Collected data entries
━━━━
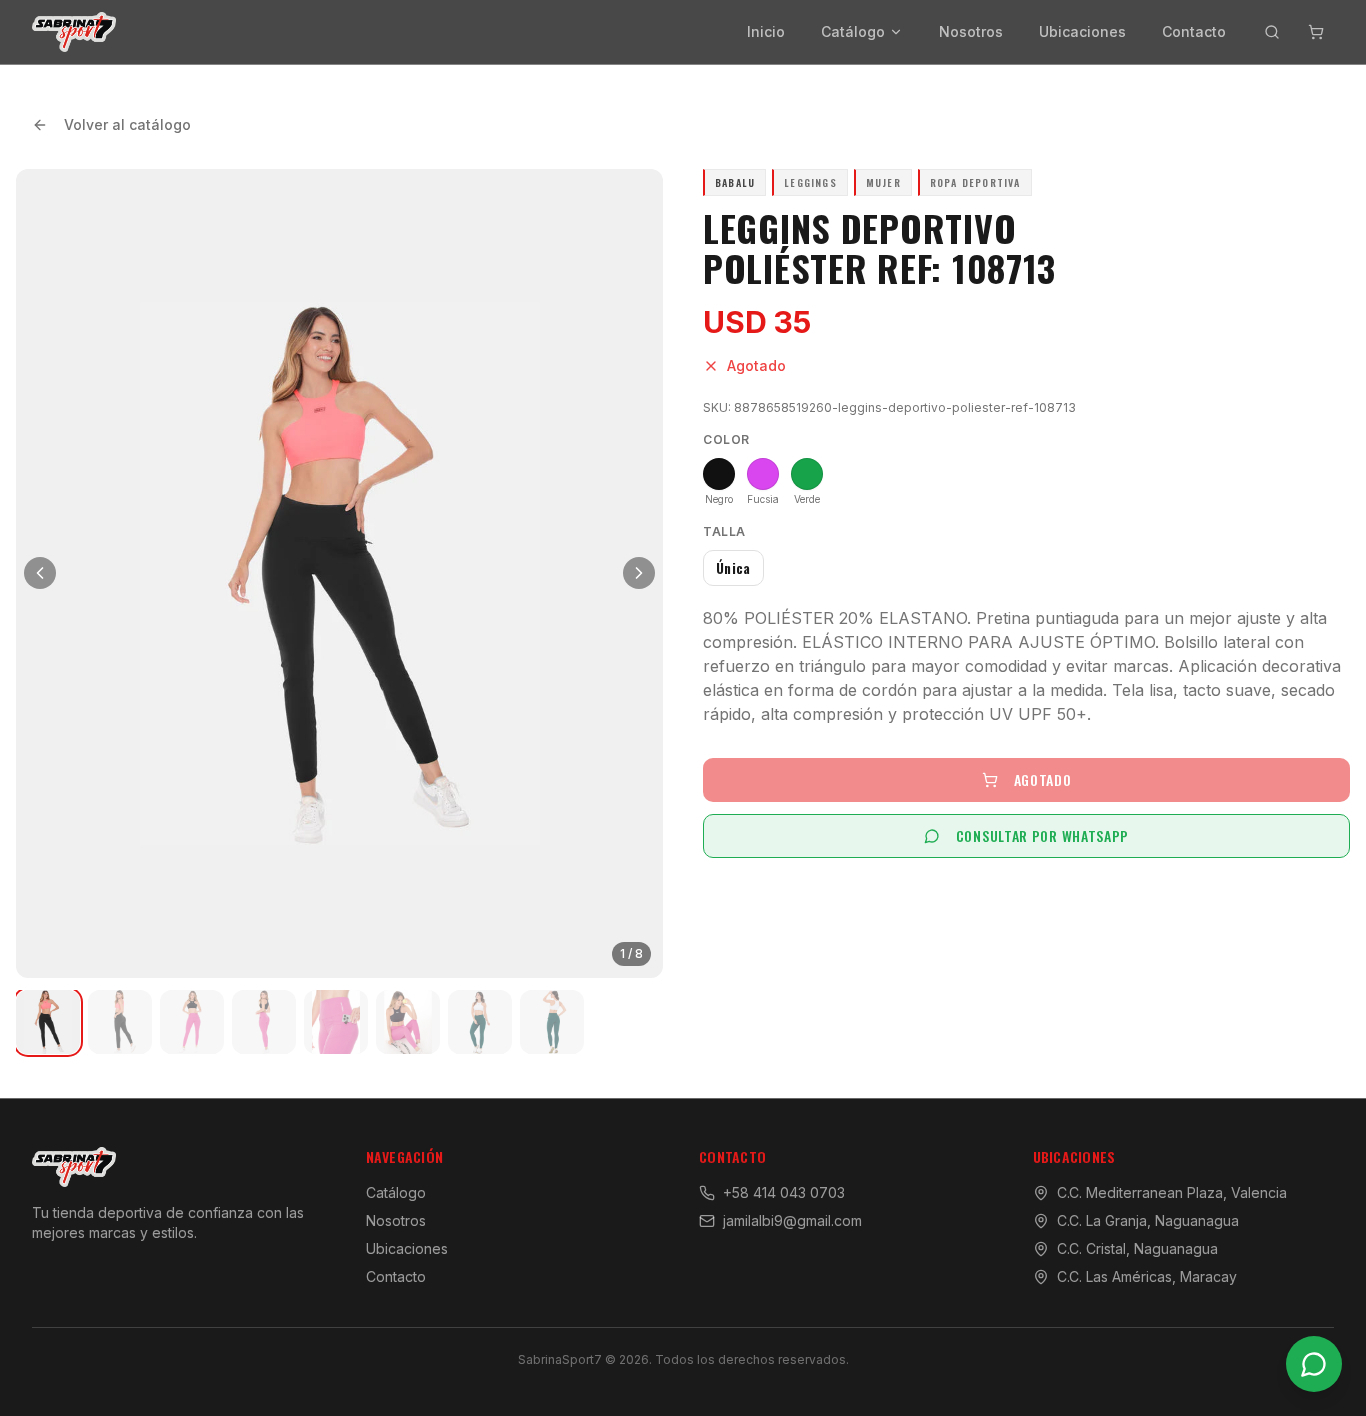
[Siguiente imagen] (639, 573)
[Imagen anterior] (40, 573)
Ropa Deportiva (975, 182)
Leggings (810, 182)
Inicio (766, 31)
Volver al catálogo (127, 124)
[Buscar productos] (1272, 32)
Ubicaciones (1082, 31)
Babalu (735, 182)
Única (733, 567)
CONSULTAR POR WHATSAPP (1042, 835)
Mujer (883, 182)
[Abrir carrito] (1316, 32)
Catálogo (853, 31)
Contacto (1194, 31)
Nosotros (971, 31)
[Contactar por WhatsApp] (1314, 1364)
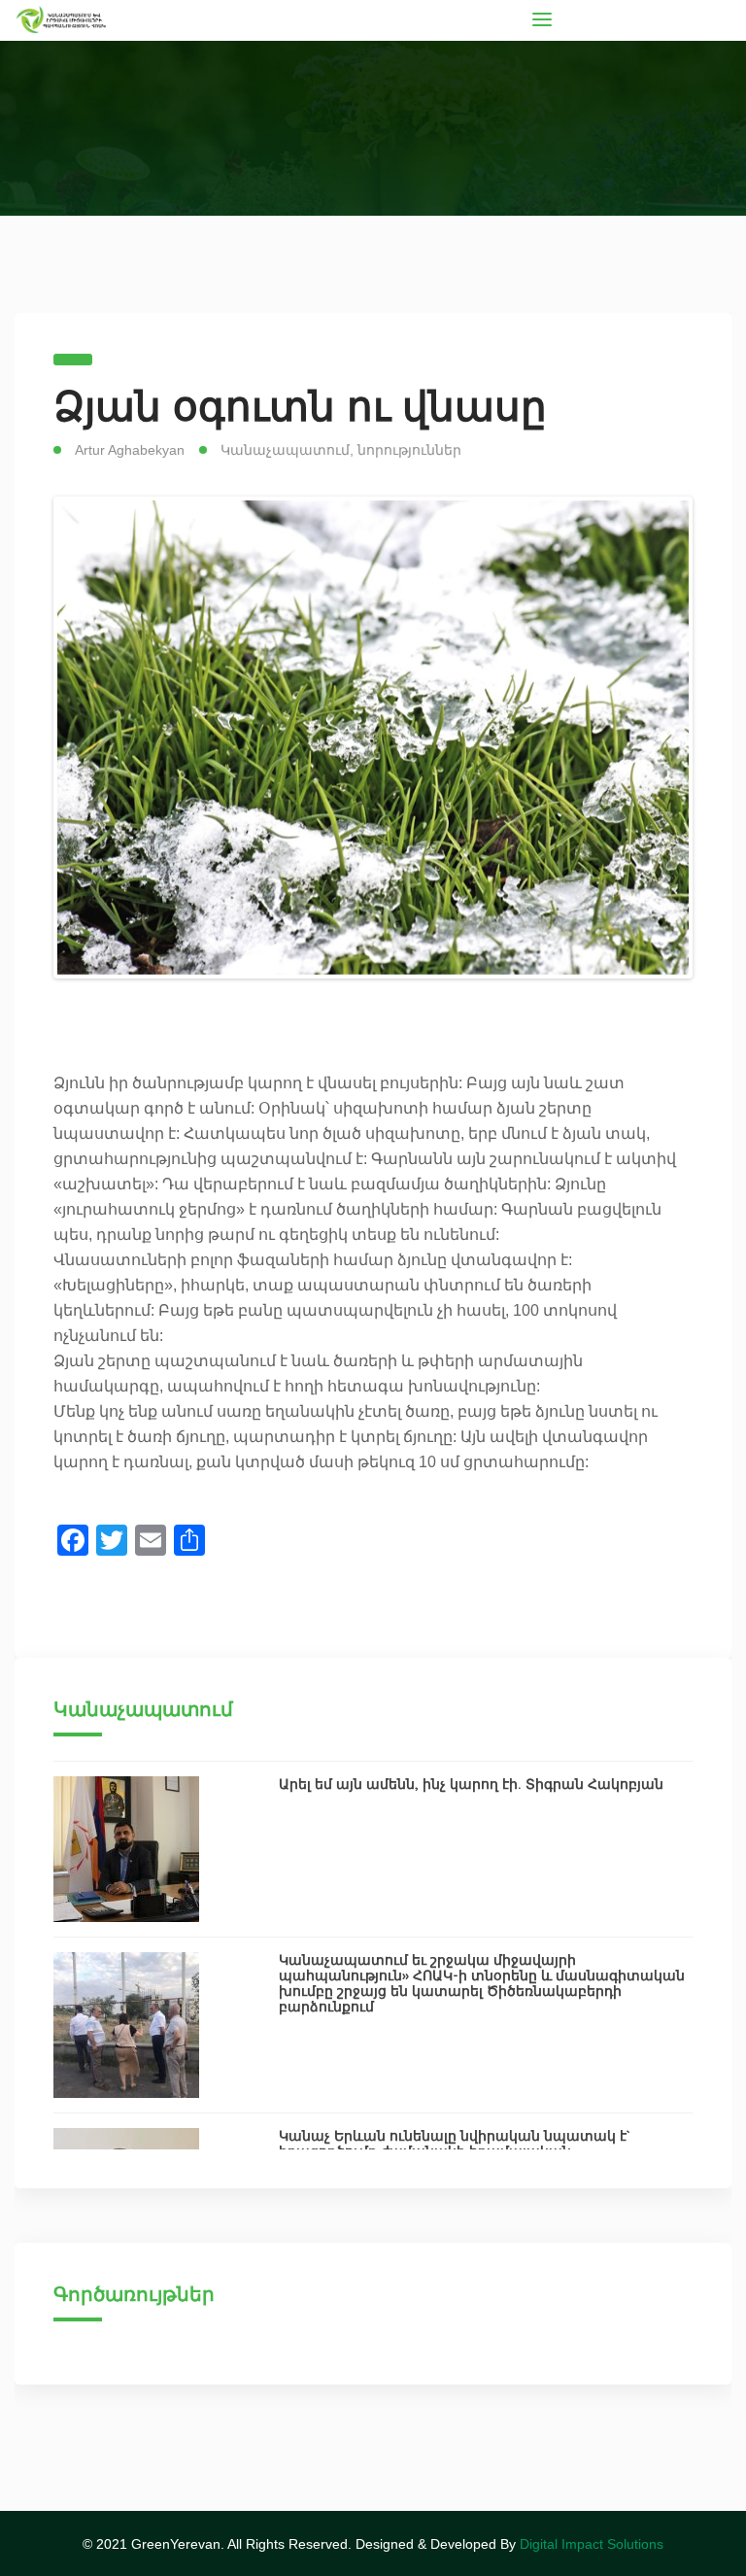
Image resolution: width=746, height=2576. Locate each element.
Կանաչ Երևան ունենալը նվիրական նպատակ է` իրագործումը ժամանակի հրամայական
━━━━
» ASSIGNMENT
Your output should consist solely of the lines from the line containing "Inicio (766, 31)" through the last line of the entries, verbatim, minus any pictures.

» SOLUTION FOR THIS EXERCISE
Inicio (766, 31)
Volver al catálogo (127, 124)
[Buscar productos] (1272, 32)
Ubicaciones (1082, 31)
Babalu (735, 182)
Única (733, 567)
CONSULTAR POR WHATSAPP (1042, 835)
Mujer (883, 182)
[Abrir carrito] (1316, 32)
Catálogo (853, 31)
Contacto (1194, 31)
Nosotros (971, 31)
[Contactar por WhatsApp] (1314, 1364)
Image resolution: width=746, height=2576. Locate each element.
Կանաչ Երևան ունենալը նվիրական նպատակ է` իրագործումը ժամանակի հրամայական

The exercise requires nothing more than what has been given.